Implementation of a commercially available inpatient EHR with CPOE appears to have quickly reduced cost of care and improved safety in our hospital. Although less commonly reported, others have found immediate benefit after implementation of CPOE. One site reported a quicker turnaround time in pharmacy, laboratory, and radiology orders.16
We have demonstrated a substantial decrease in laboratory and radiology utilization. According to the Dartmouth Atlas, our La Crosse, Wisconsin, referral region was fourth lowest in the nation in inflation-adjusted total Medicare spending per enrollee, with reported spending in 2006 of $5812, suggesting that our region's systems were very efficient, even before implementation of EHR.7
If cost of care can be reduced even in a highly efficient integrated healthcare delivery system such as ours, other less efficient systems may experience even greater reductions.
Our study demonstrated an 18% reduction in laboratory testing. Another study, one of a system without full CPOE, found that while an electronic alert of apparently redundant selected laboratory tests resulted in significantly fewer tests being ordered, the cost savings were far less than anticipated.17
In another study, Tierney et al18
found that computer entry of inpatient orders was associated with reduced bed charges, diagnostic test charges, and drug charges. This system was set up to display the patient's charge for each item, the most cost-effective tests for common problems, and only reasonable testing intervals. Others have found that the computerized display of charges for laboratory and radiology tests at the time of ordering did not significantly change the number of tests ordered.19
We are the first to report an association of inpatient electronic documentation with an option for partial dictation with a decrease in transcription costs. Others have reported a decrease in transcription of 61.5% to 88.2%, depending on note type, following a voluntary change to direct entry of documentation into the EHR by ob-gyn providers,20
but partial dictation was not used in that study. Our study found a reduction in transcription costs across our entire inpatient environment, not only in a single specialty.
Likewise, our inpatient EHR implementation was associated with a decrease in paper consumption. Because we used paper orders as a surrogate marker of paper consumption, it is possible that these variables did not correspond precisely. Although the dollar amount saved was small, the environmental impact, especially if projected over many organizations and over time, is substantial. To our knowledge, this metric has not been previously reported.
We found an increase in the percentage of near misses and concomitant reduction in the percentage of medication errors after inpatient EHR implementation. Our increase in near misses may demonstrate that EHR implementation introduced additional safety checks to identify potential errors that would not have been recognized without use of the EHR. Therefore, we agree with others that the number of near misses can increase, as ours did, to the benefit of the patient, and that the increase may represent refinement of error-prevention systems.8
Interestingly, Bates et al8
found a non-significant decrease in the number of ‘intercepted potential adverse drug events’ (ie, near misses) after CPOE was introduced, along with an overall decrease in medication errors. They showed no change in percentage of non-intercepted serious medication errors to intercepted potential adverse drug events. Two other studies observed an increase in this percentage, although the statistical significance was not reported.9
Among the strengths of this study is our inclusion of the entire hospital for metrics rather than certain units (eg, Intensive Care)11
or certain specialties (eg, ob-gyn),20
or with selected laboratory tests.17
We also report measures and findings not previously reported in the literature. In addition, we demonstrated that benefits of EHR and CPOE are attainable soon after implementation, as opposed to after system stabilization and refinement.
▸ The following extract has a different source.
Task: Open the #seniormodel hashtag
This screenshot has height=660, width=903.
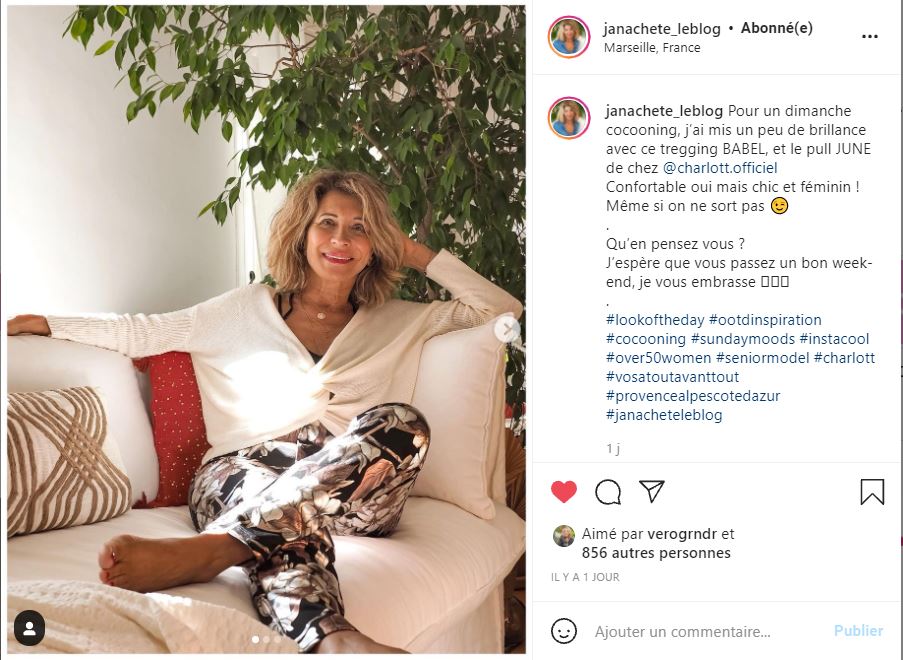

The single-center nature of the observations and the fact that our implementation experience may not be able to be generalized to other organizations are weaknesses of our study. Organizations of different sizes, specialty mixes, or number of residents may experience different results. In addition, the retrospective design creates bias, as other unknown variables may account for the results. Finally, in an integrated project, overall costs are difficult to determine, and this limits the impact of our study. For further detail regarding this Discussion, please see online appendix 2.
Implementation of an inpatient EHR with CPOE can result in rapid improvement in measures of cost of care and safety, even in an already highly efficient healthcare delivery system. Properly implemented systems have the potential to decrease the cost of care and to improve the safety of our nation's healthcare system.